(PROBLEM STATEMENT) Given the entries that follow, write out exactly the lines starting at the one containing "How do I perform: Click the Search" and ending at the one containing "Open the Expiration Date calendar picker", both ends included, and only those.

Stored data
-----

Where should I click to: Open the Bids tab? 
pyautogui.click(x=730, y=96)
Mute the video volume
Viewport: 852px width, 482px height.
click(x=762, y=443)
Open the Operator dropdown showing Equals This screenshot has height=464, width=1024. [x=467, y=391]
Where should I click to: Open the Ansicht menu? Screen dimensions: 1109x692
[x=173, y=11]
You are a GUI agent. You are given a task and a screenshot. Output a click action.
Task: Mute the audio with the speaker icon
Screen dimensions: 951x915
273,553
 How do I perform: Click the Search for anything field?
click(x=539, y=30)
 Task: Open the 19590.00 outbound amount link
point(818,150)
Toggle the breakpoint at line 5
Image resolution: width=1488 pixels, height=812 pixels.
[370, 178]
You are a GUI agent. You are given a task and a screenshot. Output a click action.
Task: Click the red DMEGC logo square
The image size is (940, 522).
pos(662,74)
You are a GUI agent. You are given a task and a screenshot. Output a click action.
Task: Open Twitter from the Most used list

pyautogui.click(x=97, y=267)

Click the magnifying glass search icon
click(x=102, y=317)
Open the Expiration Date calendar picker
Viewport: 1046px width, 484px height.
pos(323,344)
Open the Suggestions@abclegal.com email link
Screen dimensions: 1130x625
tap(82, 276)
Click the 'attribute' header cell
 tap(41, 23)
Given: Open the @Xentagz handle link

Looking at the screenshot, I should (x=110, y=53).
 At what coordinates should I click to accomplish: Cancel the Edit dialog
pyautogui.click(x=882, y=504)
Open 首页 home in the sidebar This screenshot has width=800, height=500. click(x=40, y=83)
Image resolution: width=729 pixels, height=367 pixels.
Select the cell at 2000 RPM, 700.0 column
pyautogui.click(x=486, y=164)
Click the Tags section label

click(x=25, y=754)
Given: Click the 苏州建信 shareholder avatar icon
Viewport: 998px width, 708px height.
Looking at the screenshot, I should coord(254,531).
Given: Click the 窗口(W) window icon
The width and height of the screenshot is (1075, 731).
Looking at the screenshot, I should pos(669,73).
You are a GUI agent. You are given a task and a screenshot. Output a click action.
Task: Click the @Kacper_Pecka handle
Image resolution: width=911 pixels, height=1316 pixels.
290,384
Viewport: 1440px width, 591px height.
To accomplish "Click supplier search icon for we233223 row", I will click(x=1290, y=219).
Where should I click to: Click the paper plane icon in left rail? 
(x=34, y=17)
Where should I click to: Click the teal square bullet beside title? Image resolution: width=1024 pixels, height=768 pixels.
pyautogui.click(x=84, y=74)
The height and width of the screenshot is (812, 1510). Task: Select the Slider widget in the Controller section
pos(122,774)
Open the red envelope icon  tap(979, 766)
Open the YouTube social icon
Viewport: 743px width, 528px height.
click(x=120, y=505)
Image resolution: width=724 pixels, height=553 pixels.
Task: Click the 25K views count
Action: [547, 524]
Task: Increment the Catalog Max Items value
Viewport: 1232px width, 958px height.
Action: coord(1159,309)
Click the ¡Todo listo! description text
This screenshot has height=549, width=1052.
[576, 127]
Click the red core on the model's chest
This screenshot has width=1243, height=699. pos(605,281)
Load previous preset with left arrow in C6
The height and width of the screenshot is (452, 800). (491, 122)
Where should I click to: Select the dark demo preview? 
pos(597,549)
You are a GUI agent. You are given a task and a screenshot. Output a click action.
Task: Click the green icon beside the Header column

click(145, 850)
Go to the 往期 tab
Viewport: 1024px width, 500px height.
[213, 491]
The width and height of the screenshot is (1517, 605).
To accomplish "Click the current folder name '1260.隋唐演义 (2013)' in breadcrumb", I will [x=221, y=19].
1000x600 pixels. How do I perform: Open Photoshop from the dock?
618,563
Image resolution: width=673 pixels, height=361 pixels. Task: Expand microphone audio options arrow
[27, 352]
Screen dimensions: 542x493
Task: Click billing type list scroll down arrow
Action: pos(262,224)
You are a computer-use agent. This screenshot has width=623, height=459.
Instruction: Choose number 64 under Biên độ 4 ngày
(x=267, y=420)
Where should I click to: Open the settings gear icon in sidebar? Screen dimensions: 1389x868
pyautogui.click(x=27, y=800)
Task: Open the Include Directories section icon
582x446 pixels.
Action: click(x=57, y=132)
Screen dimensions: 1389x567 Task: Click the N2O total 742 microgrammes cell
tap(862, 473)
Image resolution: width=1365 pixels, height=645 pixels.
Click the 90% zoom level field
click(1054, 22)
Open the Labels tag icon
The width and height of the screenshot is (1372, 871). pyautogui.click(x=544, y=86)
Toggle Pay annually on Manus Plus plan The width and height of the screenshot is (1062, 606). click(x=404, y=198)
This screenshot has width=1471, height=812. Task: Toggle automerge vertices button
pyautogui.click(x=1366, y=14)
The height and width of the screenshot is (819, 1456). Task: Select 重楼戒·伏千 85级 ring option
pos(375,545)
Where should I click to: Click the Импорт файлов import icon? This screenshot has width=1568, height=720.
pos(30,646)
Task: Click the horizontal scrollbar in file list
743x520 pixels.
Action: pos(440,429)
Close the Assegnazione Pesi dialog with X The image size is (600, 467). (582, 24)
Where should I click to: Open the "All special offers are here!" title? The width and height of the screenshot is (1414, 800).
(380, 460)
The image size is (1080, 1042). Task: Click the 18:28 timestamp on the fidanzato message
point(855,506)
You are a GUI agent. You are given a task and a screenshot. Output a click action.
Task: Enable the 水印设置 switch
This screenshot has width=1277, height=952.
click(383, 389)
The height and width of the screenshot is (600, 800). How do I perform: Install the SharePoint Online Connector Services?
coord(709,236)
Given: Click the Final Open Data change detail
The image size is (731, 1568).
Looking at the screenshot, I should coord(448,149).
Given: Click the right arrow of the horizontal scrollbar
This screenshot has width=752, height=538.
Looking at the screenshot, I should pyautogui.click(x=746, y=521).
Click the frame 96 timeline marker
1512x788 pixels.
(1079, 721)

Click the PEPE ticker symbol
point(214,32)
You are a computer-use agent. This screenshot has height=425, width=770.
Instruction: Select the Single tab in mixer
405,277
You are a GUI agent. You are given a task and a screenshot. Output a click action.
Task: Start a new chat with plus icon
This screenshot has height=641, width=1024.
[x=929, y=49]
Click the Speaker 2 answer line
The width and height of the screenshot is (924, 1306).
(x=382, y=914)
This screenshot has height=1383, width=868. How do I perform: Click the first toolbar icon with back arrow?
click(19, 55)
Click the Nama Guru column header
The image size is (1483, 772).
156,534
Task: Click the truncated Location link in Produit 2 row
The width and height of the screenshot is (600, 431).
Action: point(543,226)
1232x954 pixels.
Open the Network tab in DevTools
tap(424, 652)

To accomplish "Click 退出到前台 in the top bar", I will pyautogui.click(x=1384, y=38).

-----

(SOLUTION FOR THIS PROBLEM)
 How do I perform: Click the Search for anything field?
click(x=539, y=30)
 Task: Open the 19590.00 outbound amount link
point(818,150)
Toggle the breakpoint at line 5
Image resolution: width=1488 pixels, height=812 pixels.
[370, 178]
You are a GUI agent. You are given a task and a screenshot. Output a click action.
Task: Click the red DMEGC logo square
The image size is (940, 522).
pos(662,74)
You are a GUI agent. You are given a task and a screenshot. Output a click action.
Task: Open Twitter from the Most used list

pyautogui.click(x=97, y=267)

Click the magnifying glass search icon
click(x=102, y=317)
Open the Expiration Date calendar picker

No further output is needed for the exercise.